The procedures of colorectal ESD could be affected by a series of complex factors including lesion-dependent factors, such as size, anatomical location, and submucosal fibrosis, and patient-dependent factors as well. Some ESDs for lesions with specialized location or patients with extremely difficult colonoscopy intubation could give rise to unstable scope position, endoscopic control, and maneuverability. Therefore, there was inevitable variation in the procedure time and complication risks among the different patients. We did not include patients with rectal lesions in this study. The rectum is regarded as being the easiest location for colorectal ESD. The rectum lumen is straight and the wall is thicker than that of the colon. There are no obvious flexures and folds and peristaltic movements in the rectum. Furthermore, rectal ESD could be performed using a gastroendoscope, which is much more flexible than a colonoscope and allows retroflection for dissection. In addition, the thread-traction method, if needed, could be easily and effectively applied during rectal ESD due to convenient withdrawal and reinsertion of the endoscope. Given these aspects, the internal traction strategy using the novel clip-with-spring device may possess little significance for rectal ESD.

Our study had several limitations. First, it was performed on a relatively small number of patients. Second, all procedures were performed by a high-skilled endoscopist (F.L.) in a single center, which may affect the generalizability of the results. Third, it was unable to perform double-blinding. The possible subjectivity of the treatment decision may affect the overall generalizability of the results. However, given the diversified lesions and equivalent baseline characteristics between the groups, the results were inspiring to exhibit the advantages of the PIT method in assisting colorectal ESD. We will perform large-scale, randomized, controlled studies for further investigation.

In summary, the PIT method as a novel ESD strategy could significantly improve the safety and efficacy of colorectal ESD. PIT-ESD may serve as an appropriate method for colorectal ESD.

CONFLICTS OF INTEREST

Guarantor of the article: Feng Liu, MD.

Specific author contributions: Conception and design: F.L. Acquisition, analysis and interpretation of the data: J.L. Drafting of the manuscript: J.L. Critical revision of the article for important intellectual content: F.L. Technical or material support: Y.W., D.Z., X.H., M.S., K.C., R.W., and K.P. Study supervision: F.L. All authors approved the version to be published.

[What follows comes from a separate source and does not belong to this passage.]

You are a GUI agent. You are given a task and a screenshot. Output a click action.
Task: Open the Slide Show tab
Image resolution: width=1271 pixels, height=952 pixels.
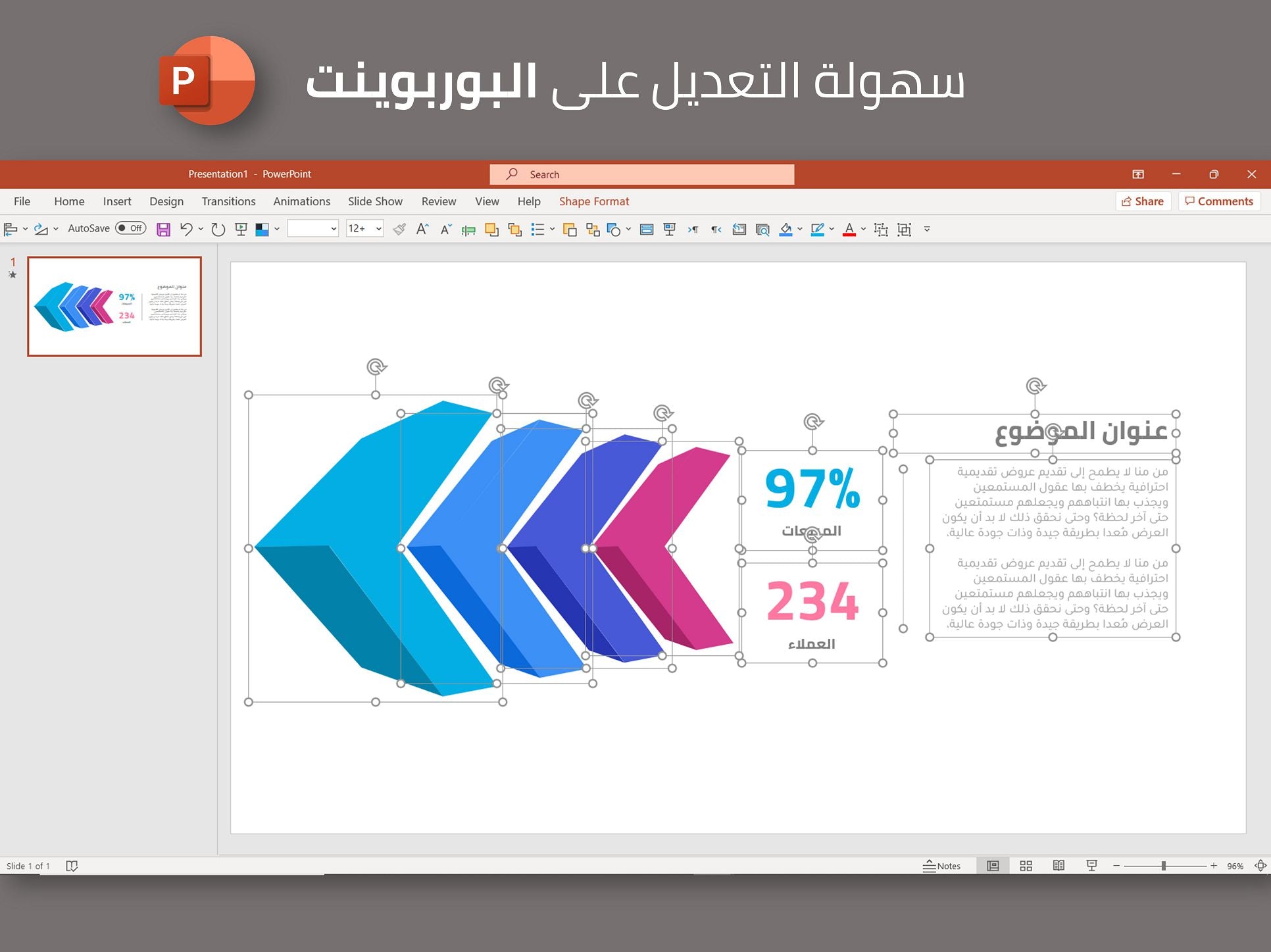coord(374,201)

Financial support: This work was supported by grants from the Shanghai Municipal Health Commission Scientific Research Project General Program (No. 201940082).

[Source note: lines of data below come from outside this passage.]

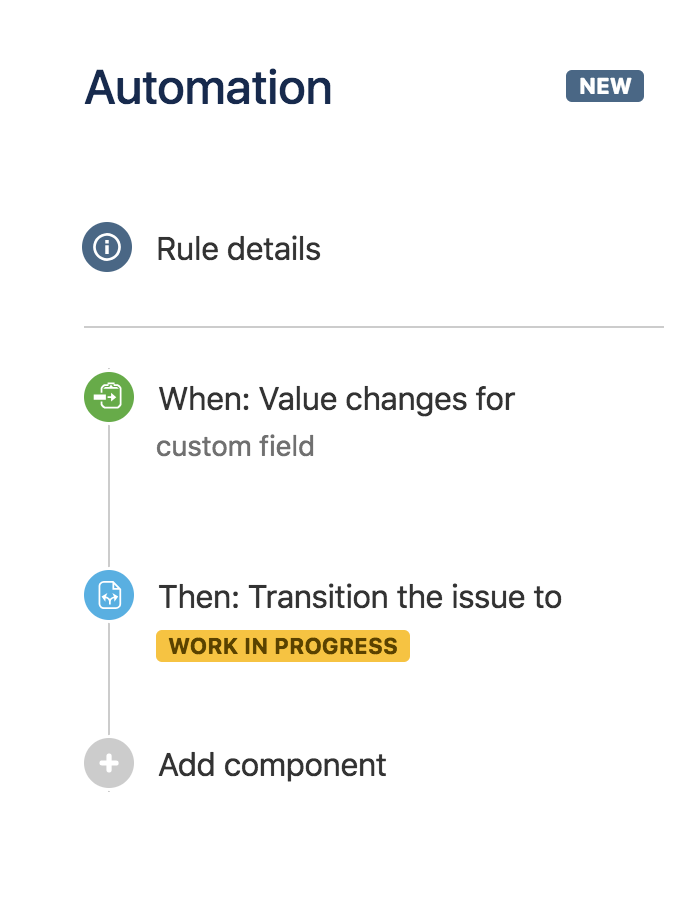Click the plus icon to add component
This screenshot has width=684, height=900.
click(108, 764)
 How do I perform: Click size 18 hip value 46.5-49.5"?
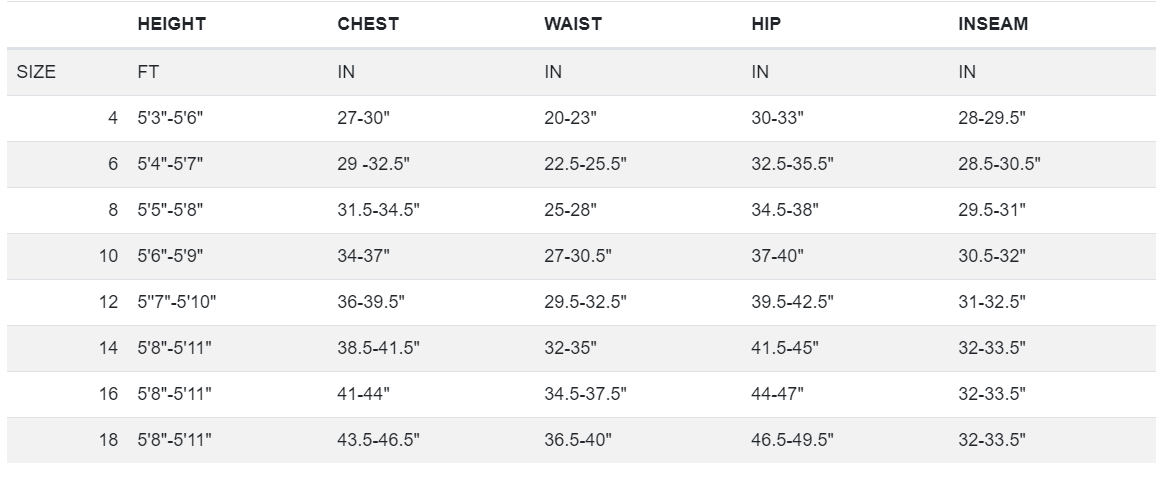(792, 440)
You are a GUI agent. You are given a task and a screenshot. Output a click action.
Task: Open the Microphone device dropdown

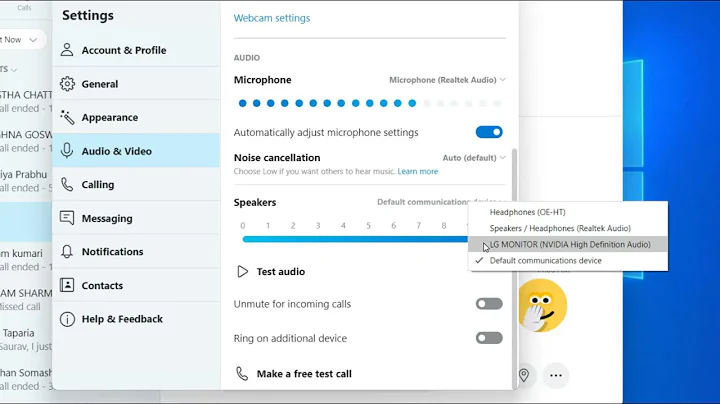coord(447,80)
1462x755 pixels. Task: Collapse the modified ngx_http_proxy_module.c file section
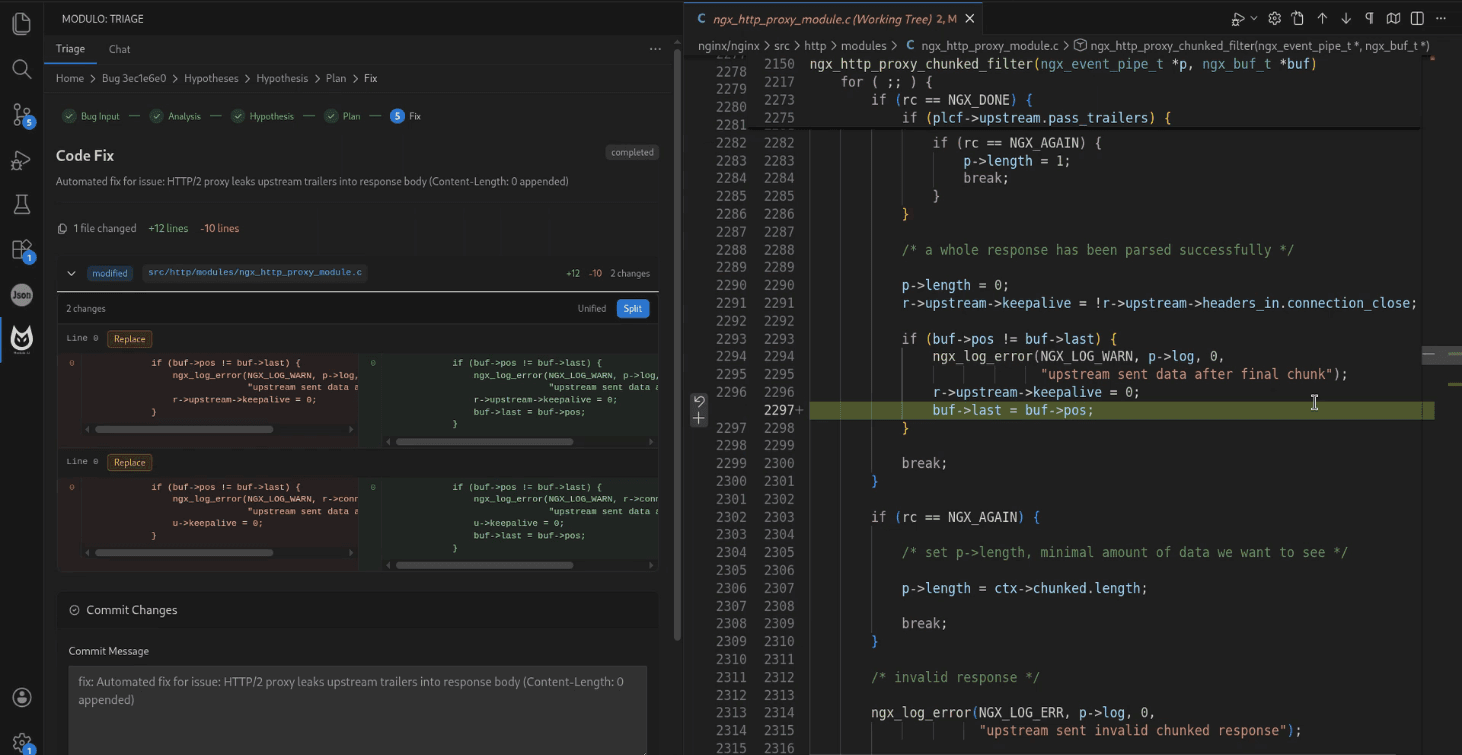click(71, 273)
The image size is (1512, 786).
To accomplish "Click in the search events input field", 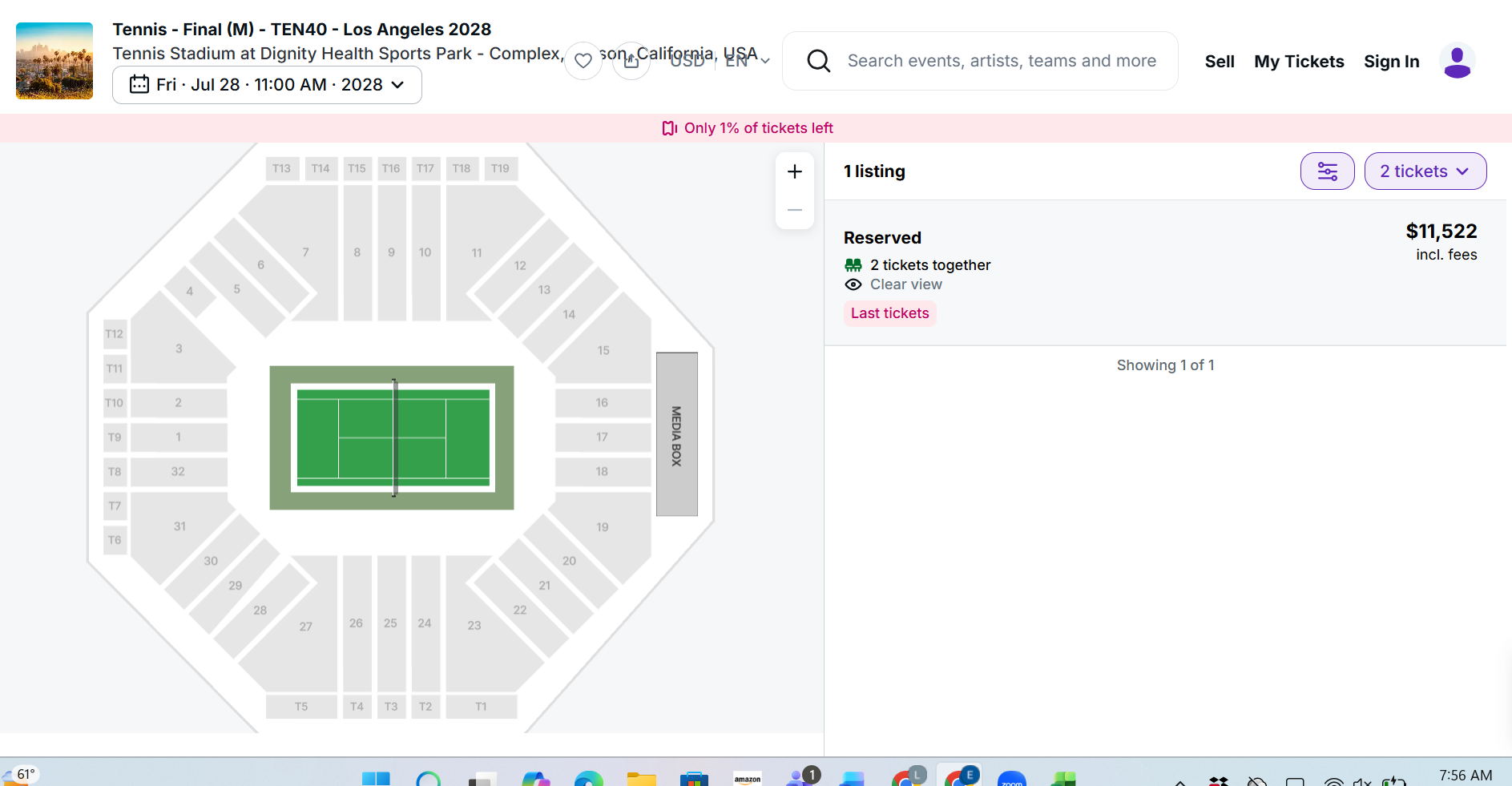I will 1002,61.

Potential competing interests: None to report.

Study Highlights

WHAT IS KNOWN

  • ✓ Adequate exposure of the dissection site is very important for colorectal endoscopic submucosal dissection (ESD).
  • ✓ Several traction methods have been developed to facilitate colorectal ESD.
  • ✓ No comparative study has been reported between the preincision traction (PIT) and on-demand traction using an internal traction device.

WHAT IS NEW HERE

  • ✓ The first comparative study between PIT and on-demand traction method using an internal traction device in assisting colorectal ESD.
  • ✓ PIT could provide adequate visualization and tissue tension and help quickly establish the subonemucosal cavity.
  • ✓ PIT could significantly improve the safety and efficacy of colorectal ESD.
  • ✓ PIT-ESD possesses great prospects to become a standardized strategy for colorectal ESD and is worth widespread generalization.